Historian and Author Tom Perry's thoughts on history and anything that comes to mind.

Tuesday, November 9, 2010

Gee Whiz Pal Fellows

Fred Smith passed this week and I wonder if Ararat, Virginia, will ever be the same or if the people in Ararat really know who they lost this week. I am sure there are many stories shared this week about Fred Smith. I will tell two that show that his community was never far from his mind.

When I was a teenager there was a basketball goal at the Ararat Ruritan Club and it was the only paved surface to shoot hoops on. We played many games on the dirt behind Zeb Scales’ house, but for many years we played at the Ararat Ruritan Club. The goal came down due some others drinking, breaking glass and cursing loudly. I went to Fred and told him that it was not us doing it and that the basketball goal gave us a place to have some fun. The goal was back up within a week. That was the kind of man Fred Smith was. He listened and he got things done.
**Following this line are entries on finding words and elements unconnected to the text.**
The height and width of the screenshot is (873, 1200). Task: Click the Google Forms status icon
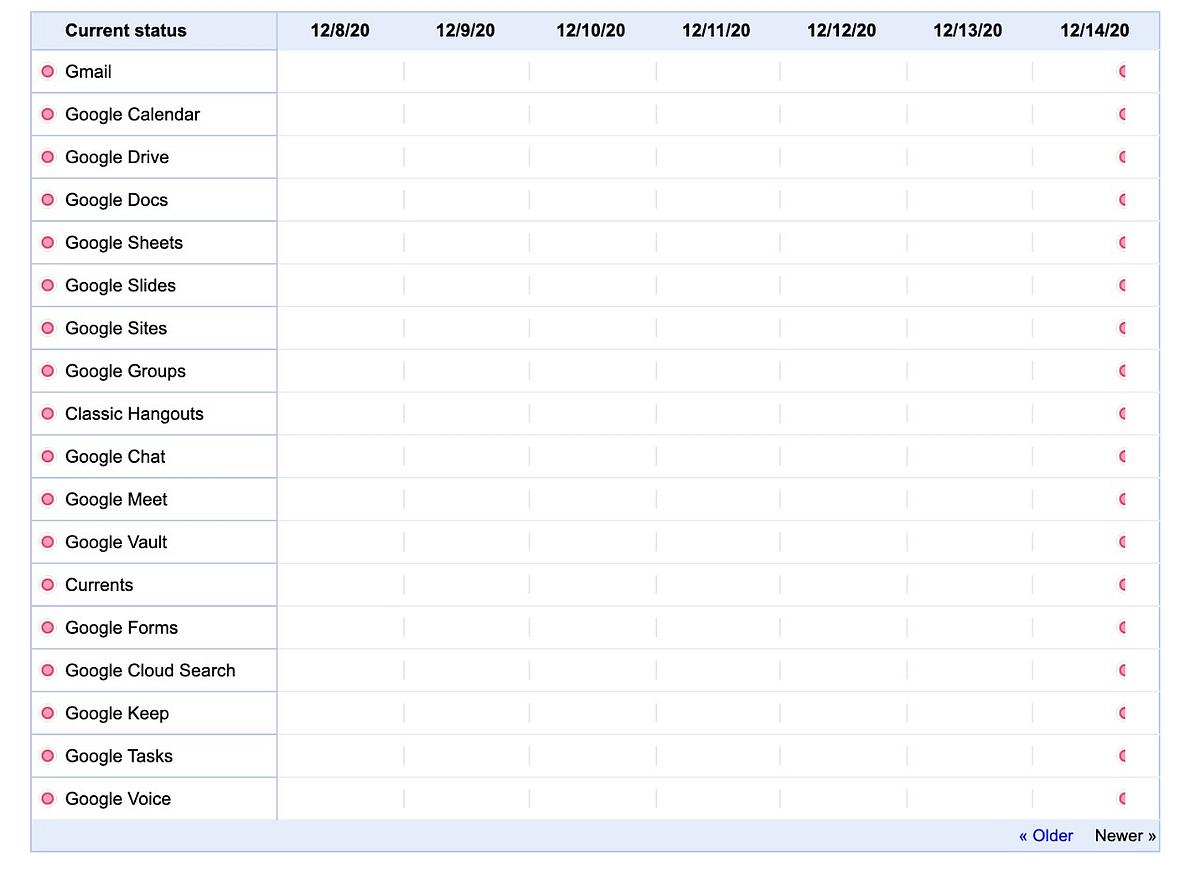pyautogui.click(x=47, y=628)
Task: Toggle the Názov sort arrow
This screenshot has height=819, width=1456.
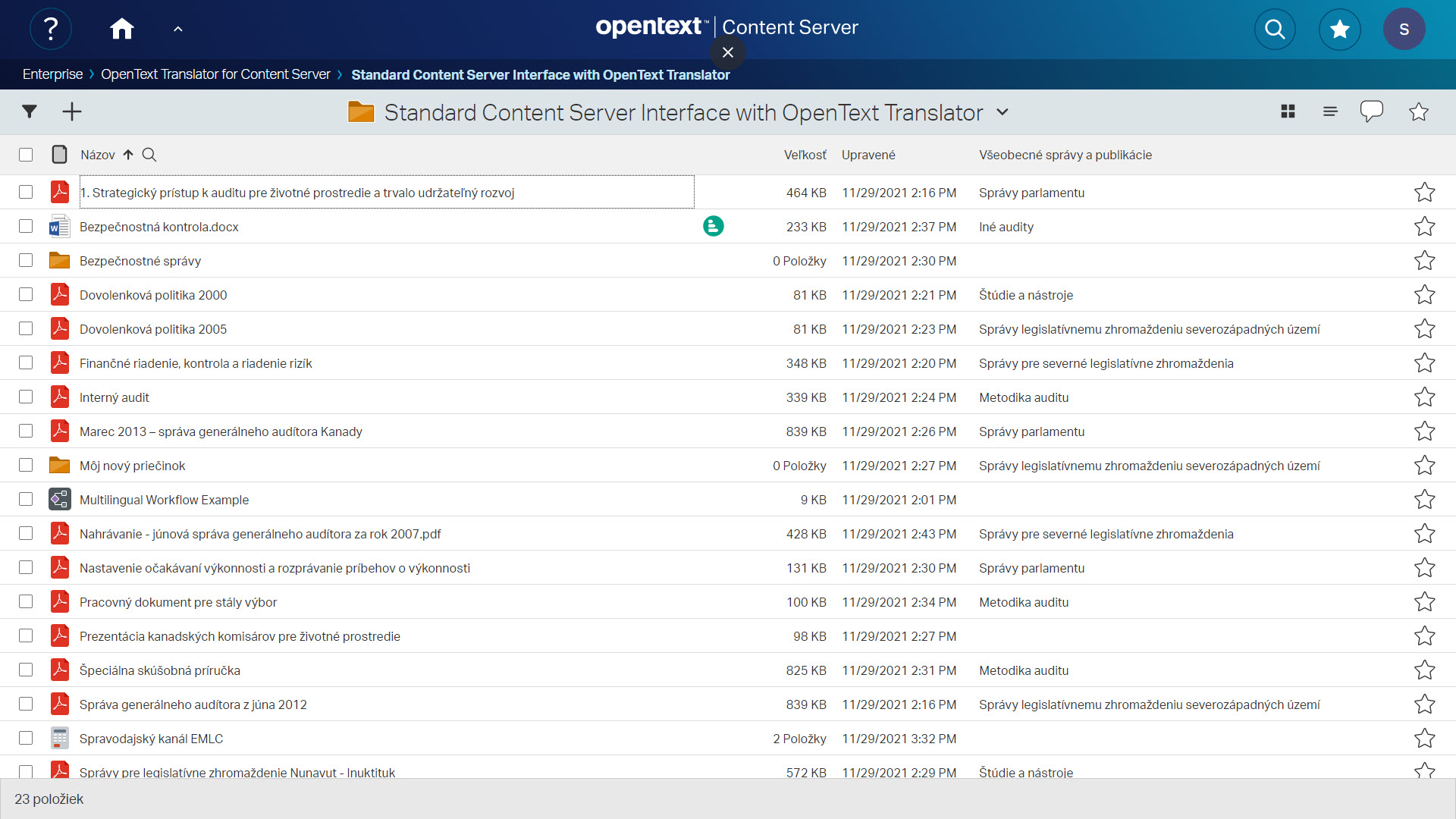Action: [128, 155]
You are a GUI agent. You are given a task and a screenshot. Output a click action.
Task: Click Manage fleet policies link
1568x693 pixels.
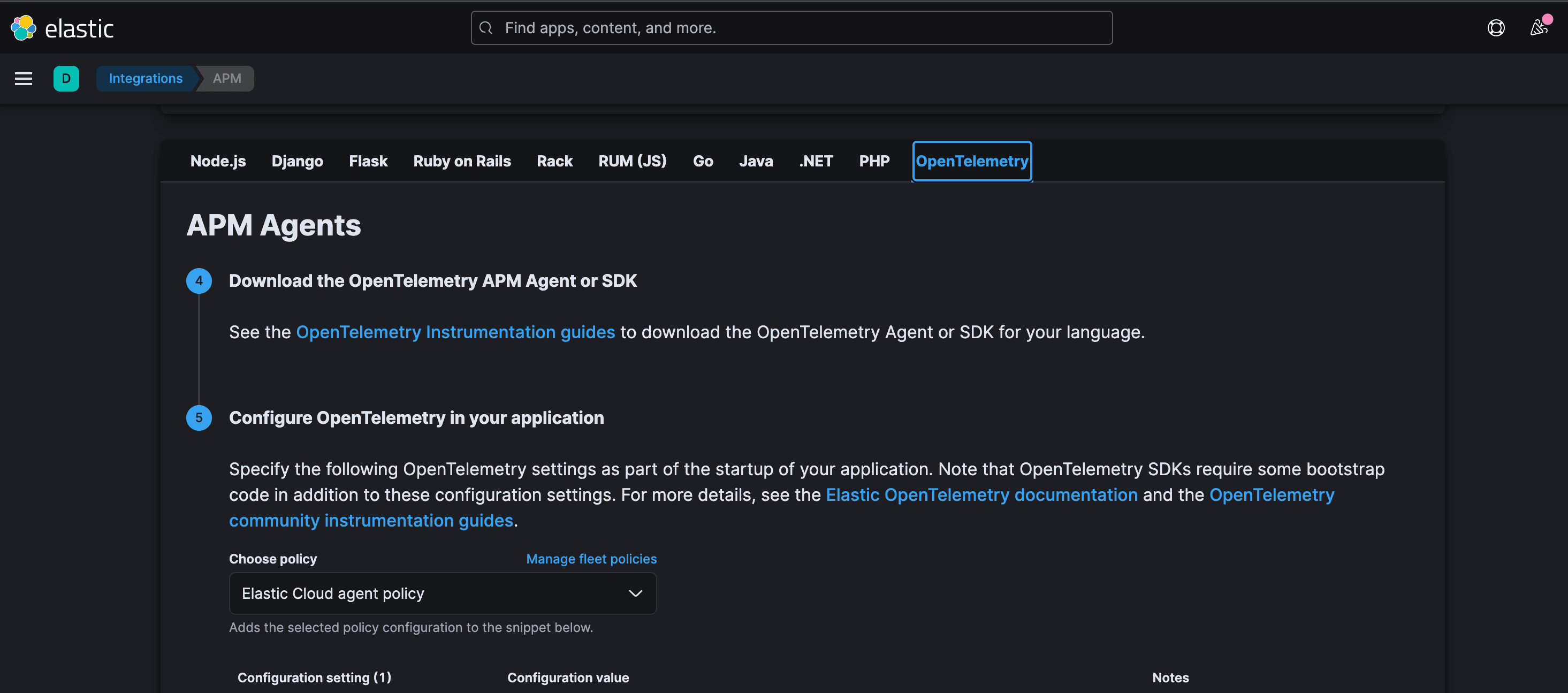(x=591, y=559)
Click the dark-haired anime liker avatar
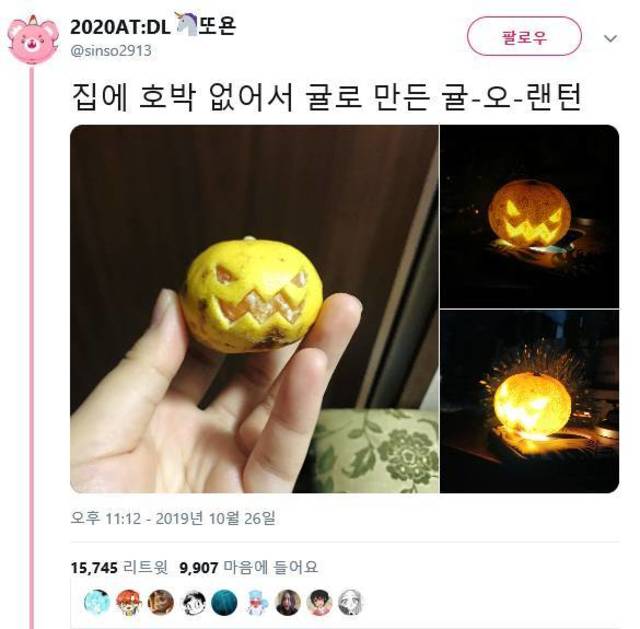The height and width of the screenshot is (629, 640). (320, 602)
Twenty years ago when I started raising money to save the J. E. B. Stuart’s Birthplace, many people in Ararat scoffed at the idea of trying to preserve the site, but not Fred Smith. He put his money where his mouth was giving as much as any one individual donor except maybe for Lucy Pannill Sale or her brother William Letcher Pannill, but in Ararat no one gave more to save the site than Fred Smith. He did not stop there. I went around to most of the Ruritan Clubs in Patrick County getting $1,000 from each except for Patrick Springs that never invited me and never gave a dime to preserve the site. Ararat was the last to give, which should not surprise anyone (Luke 4:24) and there were members who did not want to give to the effort. I am told that Fred Smith got up at a meeting and lectured them about community service and supporting what I was trying to do. Fred never told me he did that, but many others did and I never forgot it.
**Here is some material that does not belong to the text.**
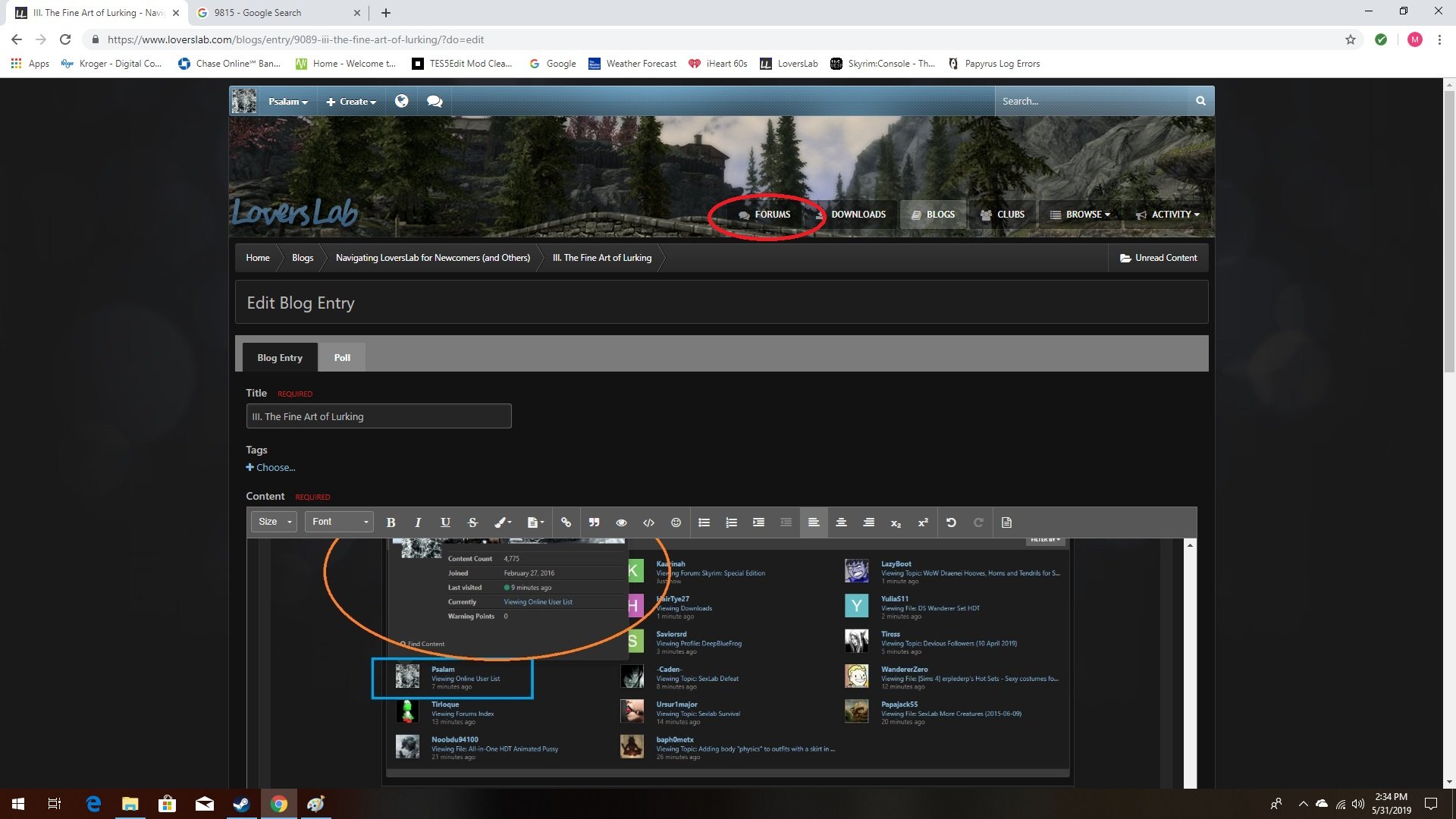Viewport: 1456px width, 819px height.
Task: Click the Underline formatting icon
Action: [445, 522]
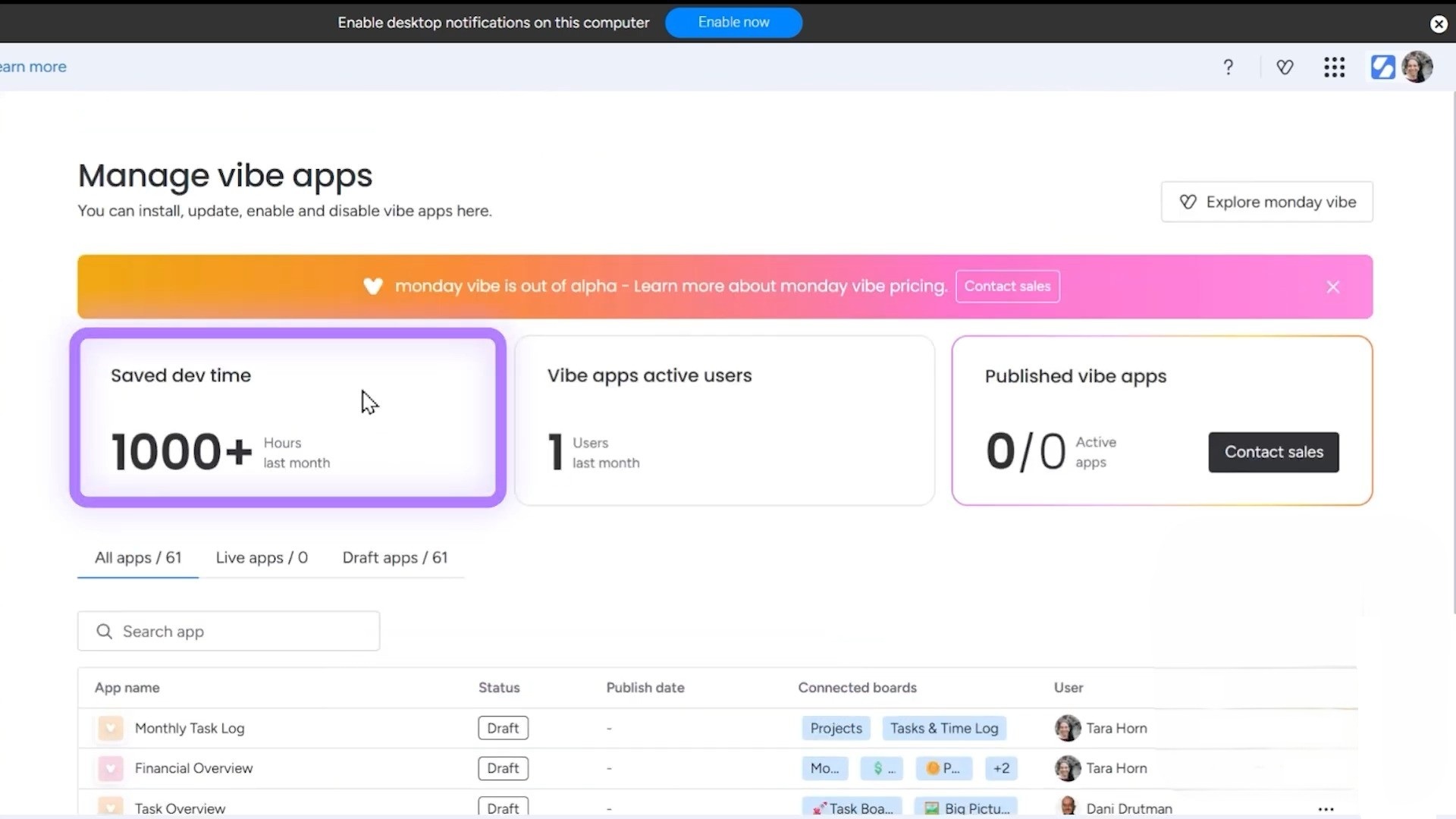Select the blue monday product switcher icon

pyautogui.click(x=1382, y=67)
Fred was the son of Davis Reid Smith and brother of Davis Reid Smith, Jr. along with the sister of Jean Smith Cooke, all great characters in their own right. A lifelong Democrat, who took up golf in his later years. I would say after he retired, but Fred Smith never retired. Fred was a great putter of the golf ball and he could talk trash as good as anyone. I know this. I don’t think I heard Fred ever swear, but he would say “Gee Whiz Pal Fellows” and for many of us that is what when we thought of Fred Smith. I know I smiled everytime I said it.

I have never known anyone in Ararat, Virginia, where I grew up, who did more for his community or thought more about his community than Fred Smith. I do not think any of us realize who we have lost or what that loss will mean for the future of the community.